→ **TASK STATEMENT**: Leave the pictures out. Retype exactly the lines below from the one containing "You are a computer-use" through the one containing "Given: Open the Manage Quality tool", and no others.

→ **EXTRACTED ENTRIES**:
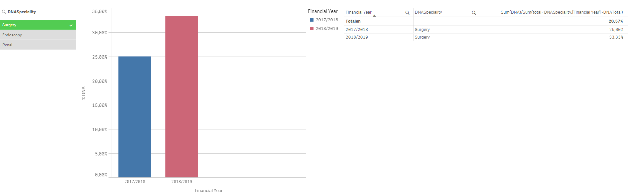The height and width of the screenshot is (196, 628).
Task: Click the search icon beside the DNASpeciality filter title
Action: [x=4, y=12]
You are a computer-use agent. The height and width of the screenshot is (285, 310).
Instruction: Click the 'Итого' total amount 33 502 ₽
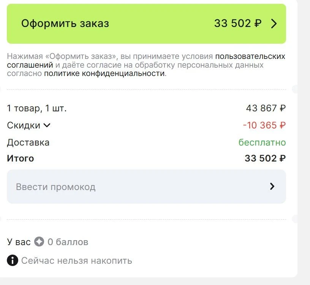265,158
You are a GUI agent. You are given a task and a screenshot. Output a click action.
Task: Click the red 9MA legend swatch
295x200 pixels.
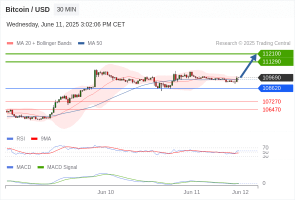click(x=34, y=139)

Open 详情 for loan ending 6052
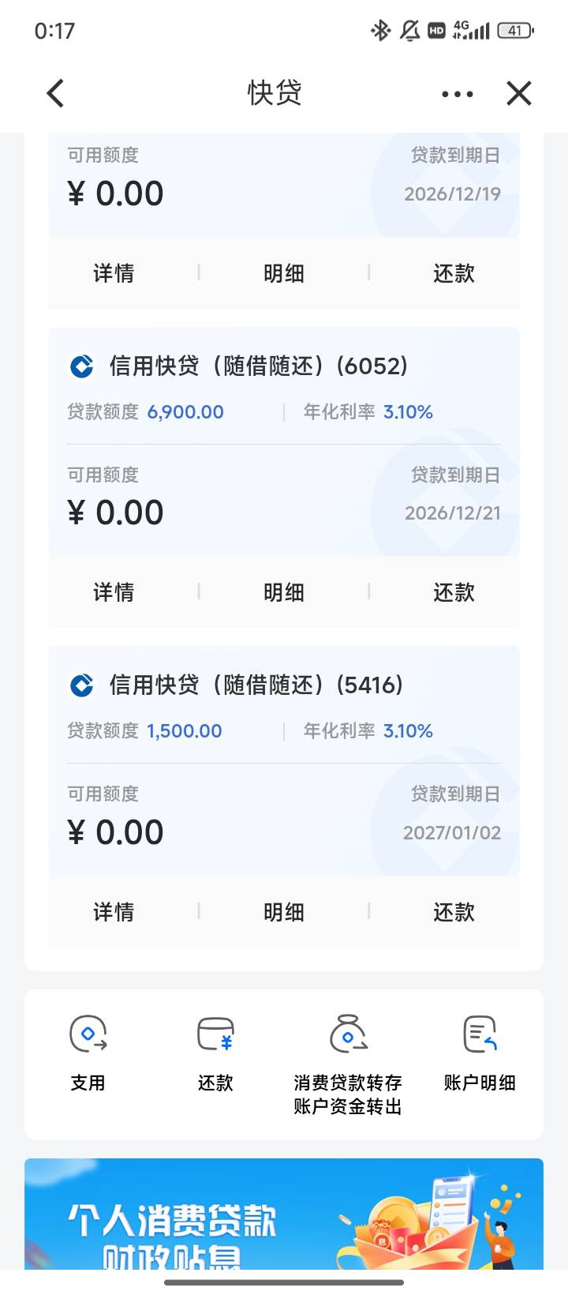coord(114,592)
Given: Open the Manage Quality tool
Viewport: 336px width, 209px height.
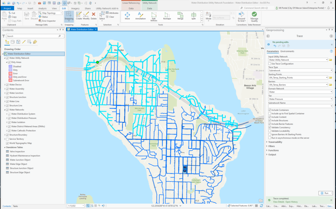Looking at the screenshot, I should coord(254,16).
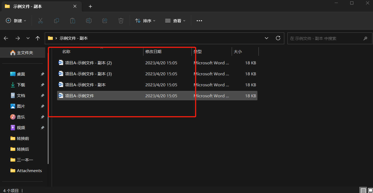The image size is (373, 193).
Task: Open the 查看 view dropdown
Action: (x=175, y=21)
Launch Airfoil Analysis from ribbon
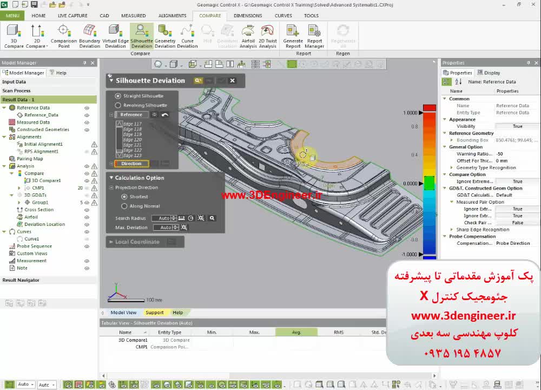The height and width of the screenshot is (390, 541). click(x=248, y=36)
...
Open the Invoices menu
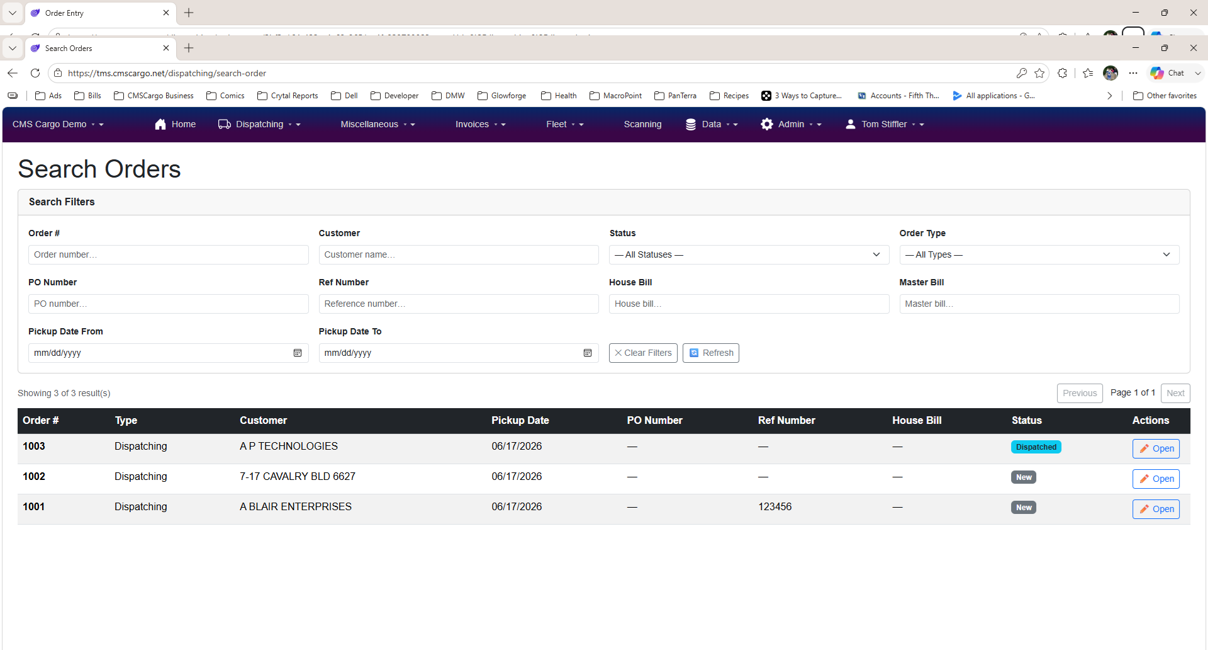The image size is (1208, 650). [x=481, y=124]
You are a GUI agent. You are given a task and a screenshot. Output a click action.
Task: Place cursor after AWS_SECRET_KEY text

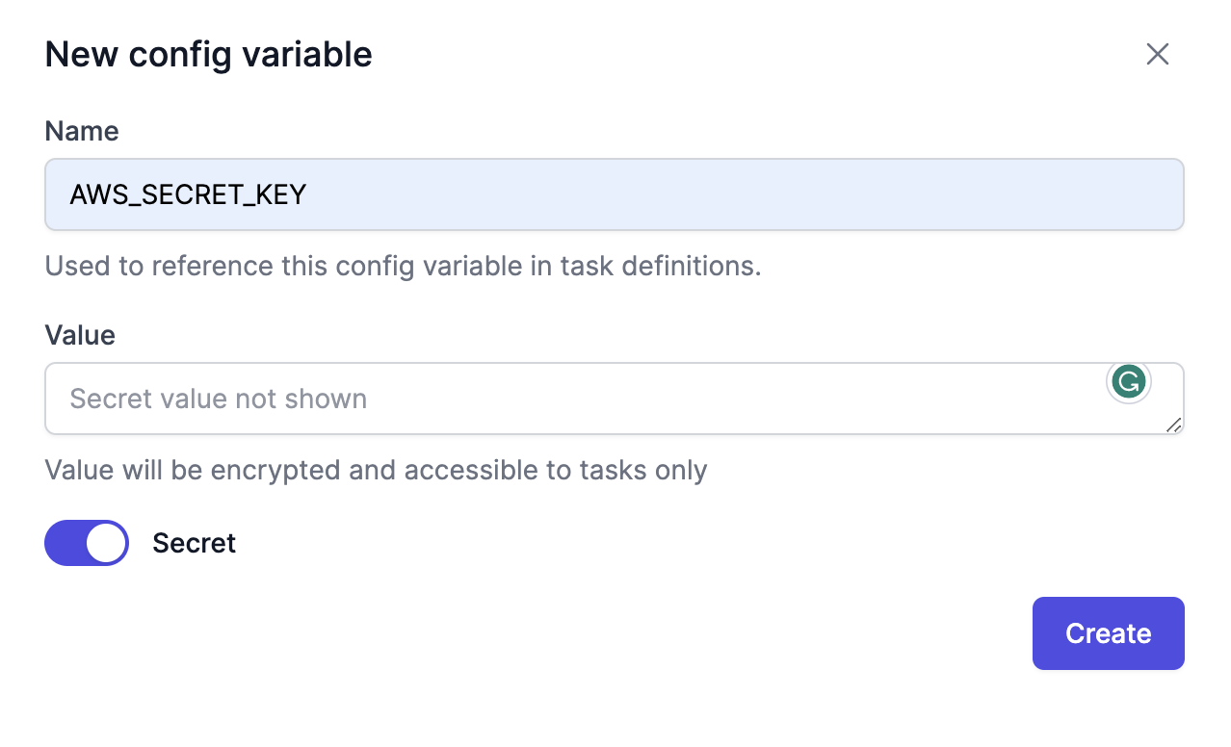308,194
...
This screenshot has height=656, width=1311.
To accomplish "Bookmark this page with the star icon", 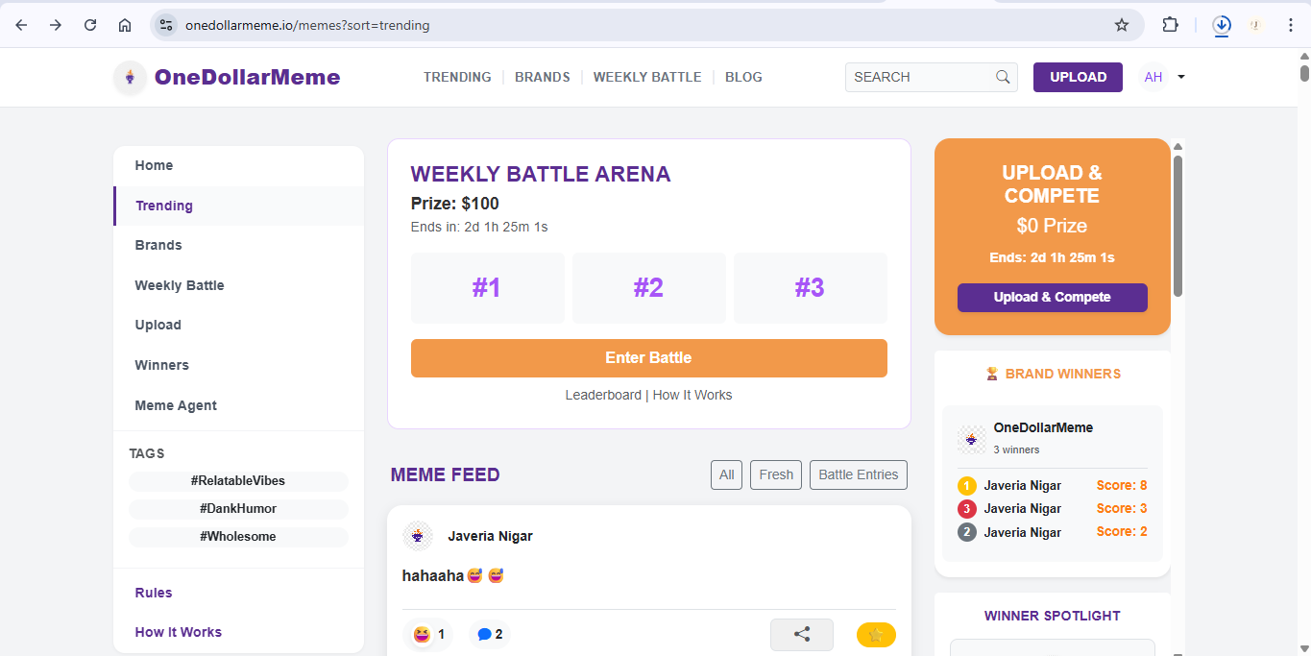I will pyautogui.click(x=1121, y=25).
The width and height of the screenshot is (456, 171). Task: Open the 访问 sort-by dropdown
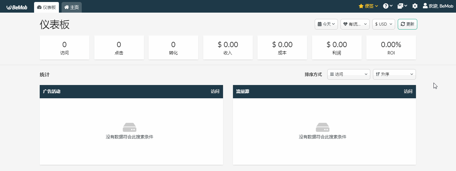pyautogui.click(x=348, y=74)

→ **SOLUTION TO THIS TASK**:
You are a computer-use agent. The height and width of the screenshot is (285, 310).
Instruction: Click the 'Итого' total amount 33 502 ₽
265,158
You are a GUI agent. You are given a task and a screenshot. Output a click action.
Task: Click the red 9MA legend swatch
295x200 pixels.
click(x=34, y=139)

Open 详情 for loan ending 6052
coord(114,592)
Given: Open the Manage Quality tool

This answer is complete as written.